Task objective →
Your reply should set down word for word each line below from the one with "Open the Options menu" through the final line, both included, but none of the pictures.

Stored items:
>>
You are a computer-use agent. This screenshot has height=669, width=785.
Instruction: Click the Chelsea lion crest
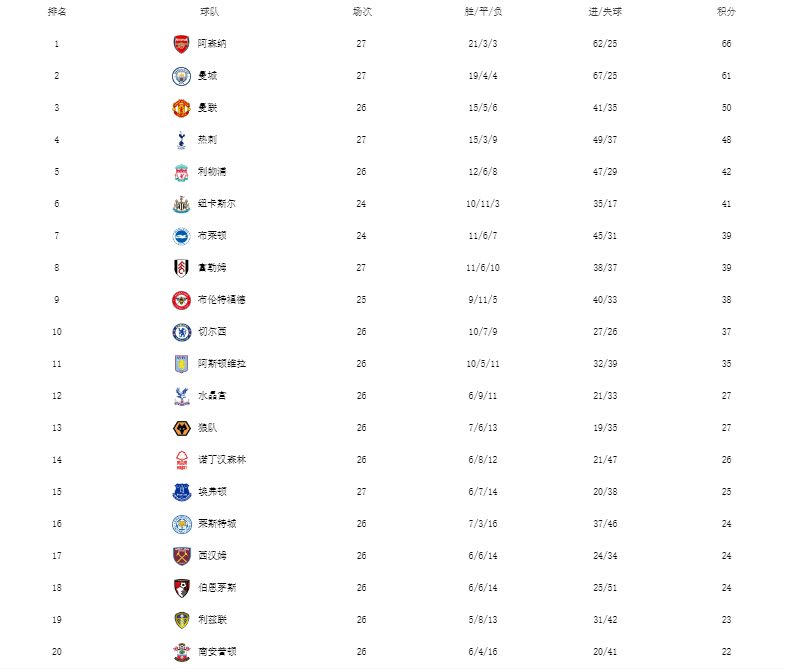(181, 332)
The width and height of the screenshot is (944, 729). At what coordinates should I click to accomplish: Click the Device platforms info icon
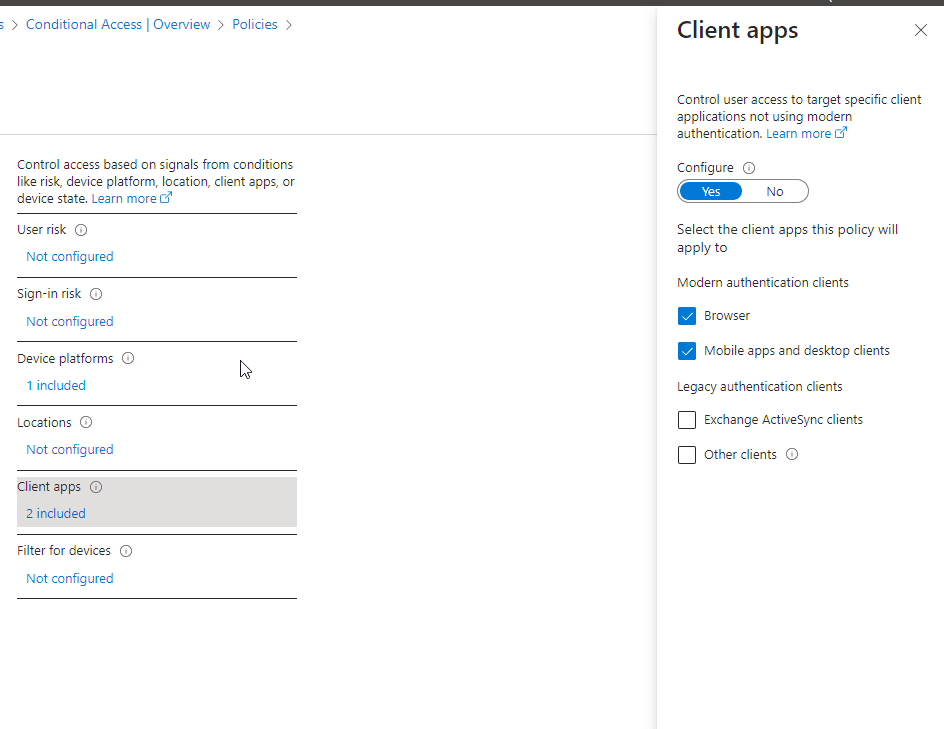pos(127,358)
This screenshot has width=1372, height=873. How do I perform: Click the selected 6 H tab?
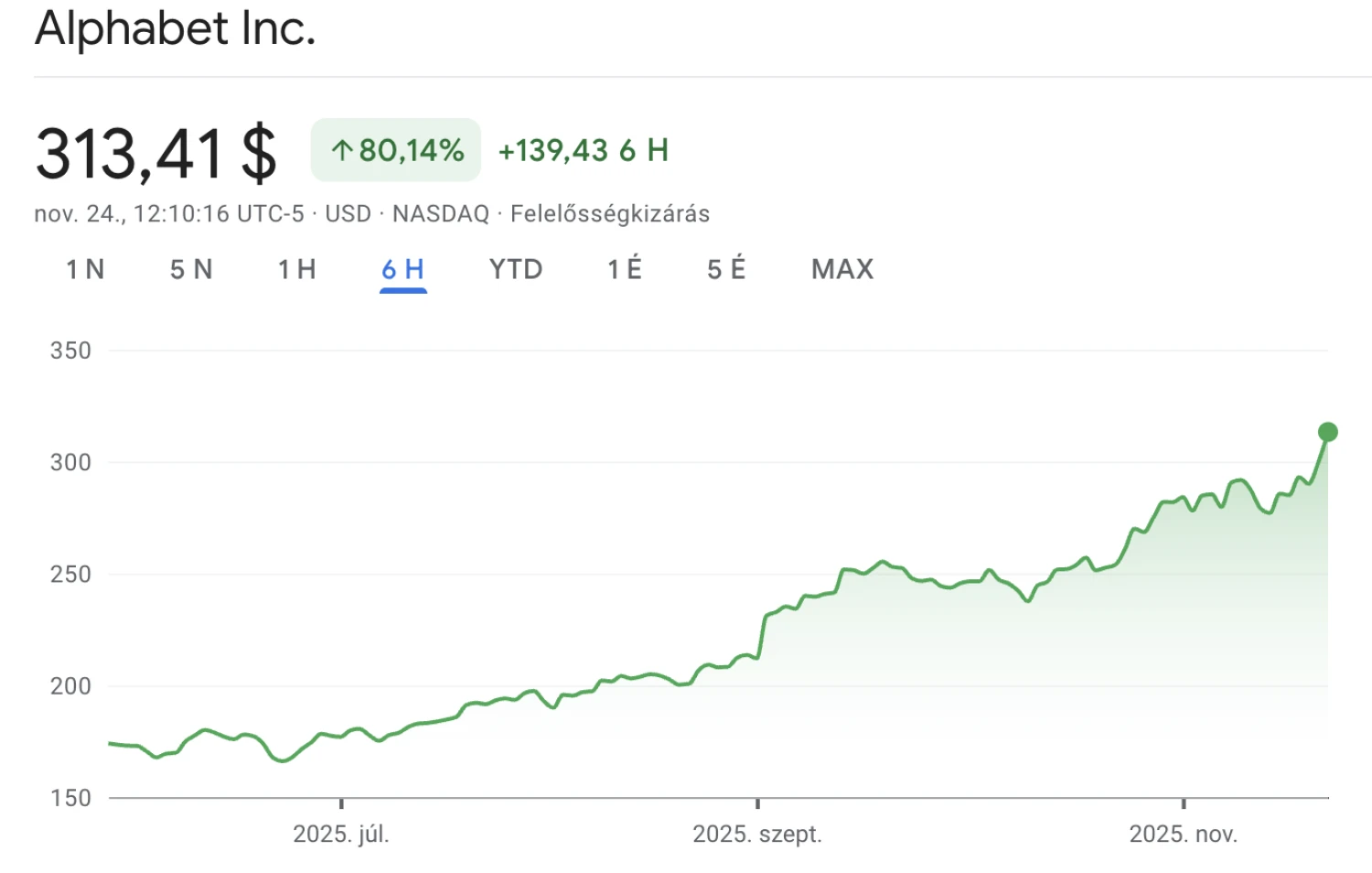[x=403, y=269]
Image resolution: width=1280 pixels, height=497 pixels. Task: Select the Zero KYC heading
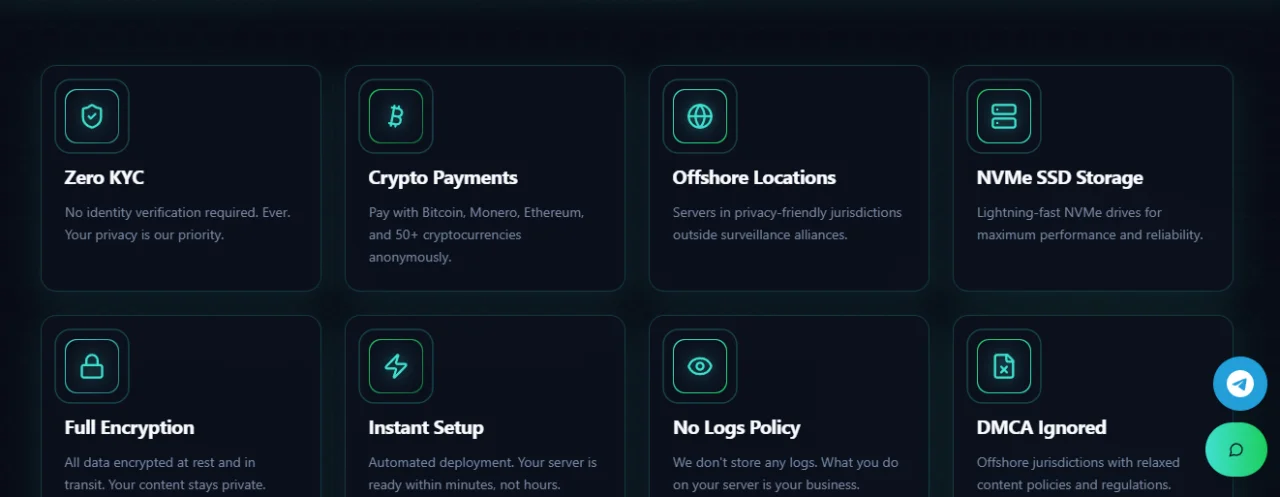(105, 178)
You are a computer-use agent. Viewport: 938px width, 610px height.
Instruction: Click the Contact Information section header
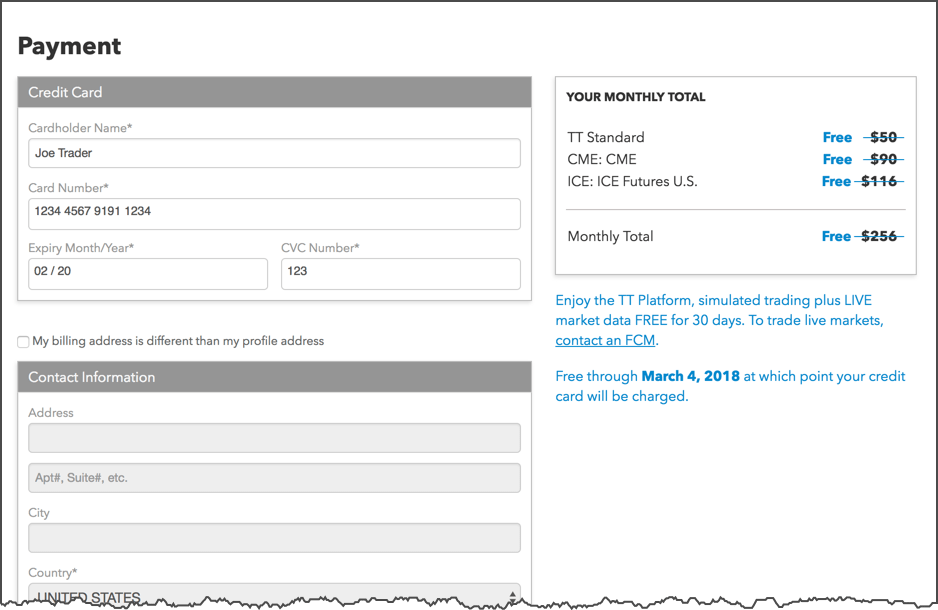(274, 377)
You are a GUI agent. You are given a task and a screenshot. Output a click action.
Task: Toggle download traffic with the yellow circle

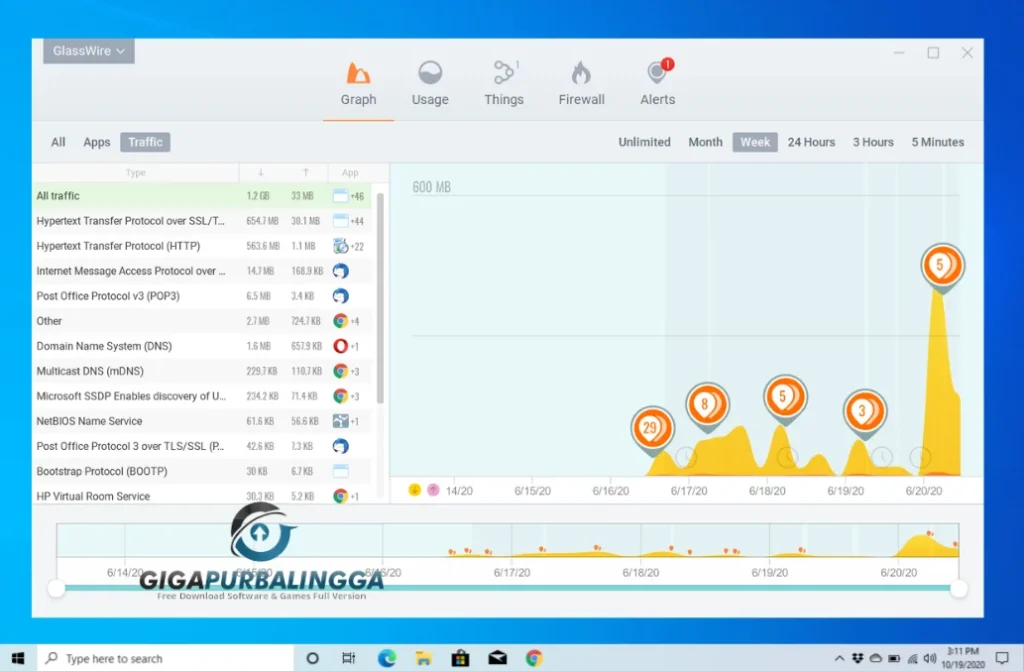pos(414,489)
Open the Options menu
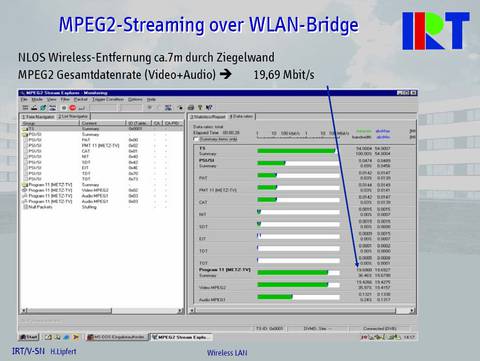The height and width of the screenshot is (361, 480). point(135,99)
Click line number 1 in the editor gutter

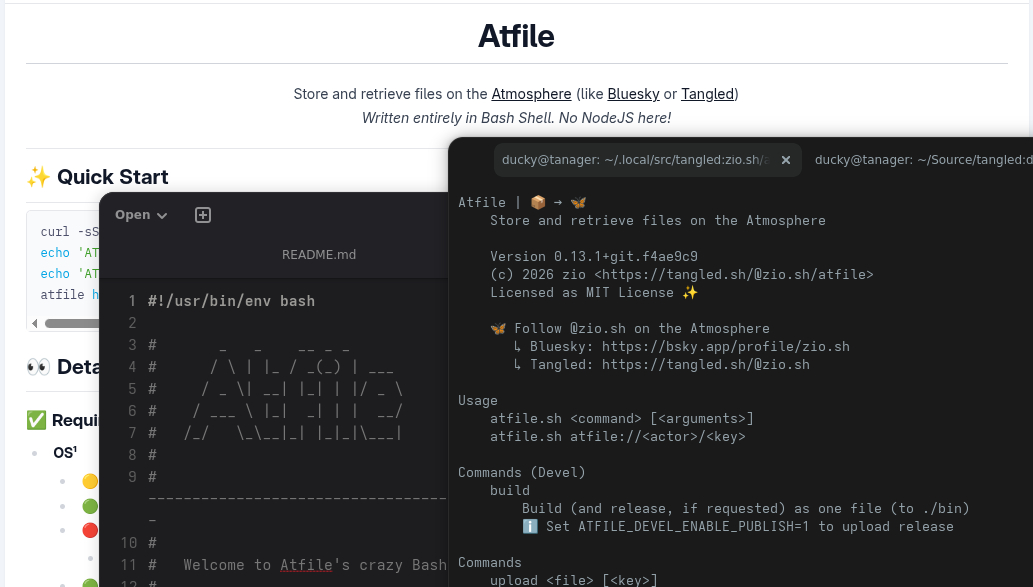pos(131,301)
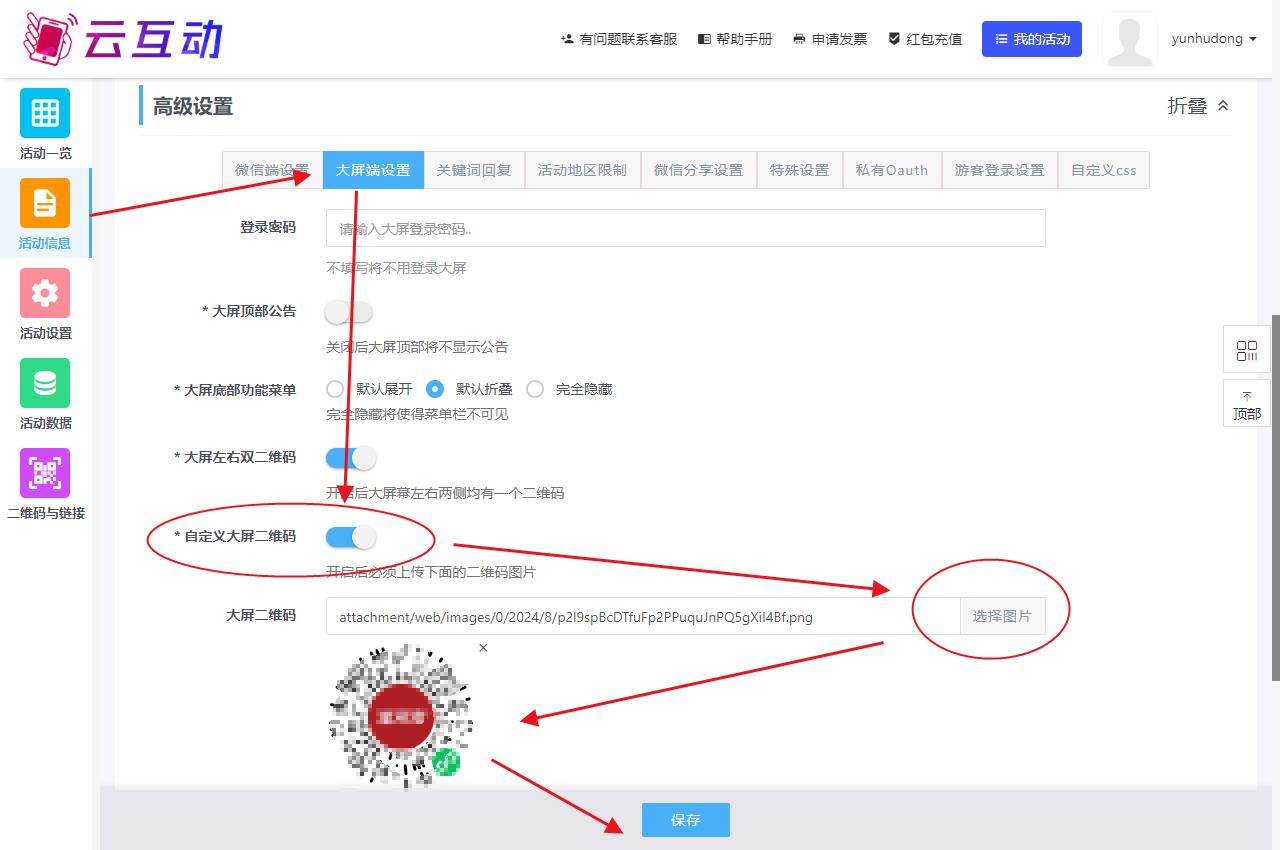
Task: Click the 选择图片 button
Action: (1002, 616)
<<
Problem solution →
Open the Options menu
The height and width of the screenshot is (361, 480). point(135,99)
Click line number 1 in the editor gutter

pos(131,301)
Task: Click the 选择图片 button
Action: (1002, 616)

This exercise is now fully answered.